I had barely seen him in York becaus
e he had been busy putting together a wardrobe for Gideon and me, but still, he had been in a strange city and he was shy, usually drawing close to me when ill at ease. But he had kept his distance. I had seen him only from afar, my daughter’s dog at his heels.
“You threatened Oban’s family,” I said flatly.
“Just so. He was in our control before he ever left the walls. Always advantageous to have a few carefully placed people on the other side of the border. We thought he would be useful but it worked out beyond my greatest expectations when he went north with you.” He beamed, spreading his hands wide. “I think he hoped Carlisle was beyond our reach. It wasn’t.
He held out longer than I thought, so very loyal. Information was one thing, but to get him to bring the girl to us we had to use a little more persuasion.”
I frowned.
“Yes, he was down one mother and one younger sibling before he agreed to do our bidding.” Calchas laughed delightedly.
I recalled the timid woman in the corner of his old home, the young children he had left behind with her to go with Marina.
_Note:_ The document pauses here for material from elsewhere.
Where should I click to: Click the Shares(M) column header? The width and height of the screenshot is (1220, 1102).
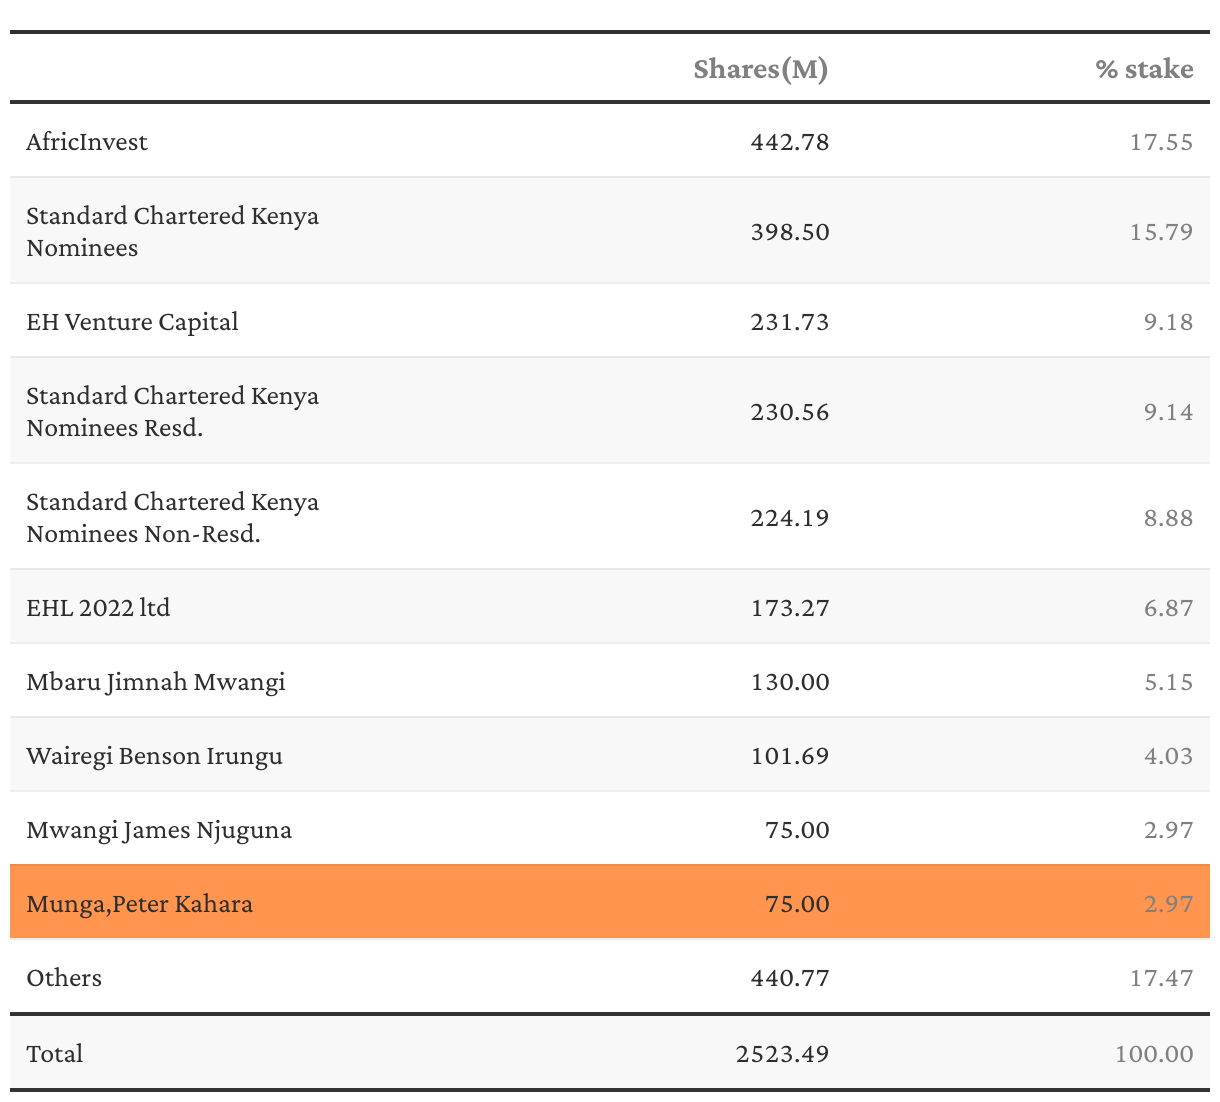coord(760,69)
Calchas had killed them. Poor Oban. All this time.
I had hoped to prolong the meal in order to spend precious moments in the same room as my daughter, though she sat out of reach, hunched in her chair while Calchas spewed his triumph. But even for her sake I could endure this no longer. I could not enable his delight at our misery for even a fraction of a second more.
“Why exactly are you telling me all this?” I asked, disgusted.
He threw a shoulder up in a shrug. “Why not?”
Much as he loved an audience, I knew there must be a point in explaining all this. He always had a plan; he did nothing without an underlying purpose.
“What is it you want?” I asked through gritted teeth.
“Haven’t you been paying attention, my dear? I want everything.”
Everything? What did that mean? He had me. The most I could do was tend the line.
“What do you want from me?” I needed to know. Was there a chance he wasn’t going to kill me?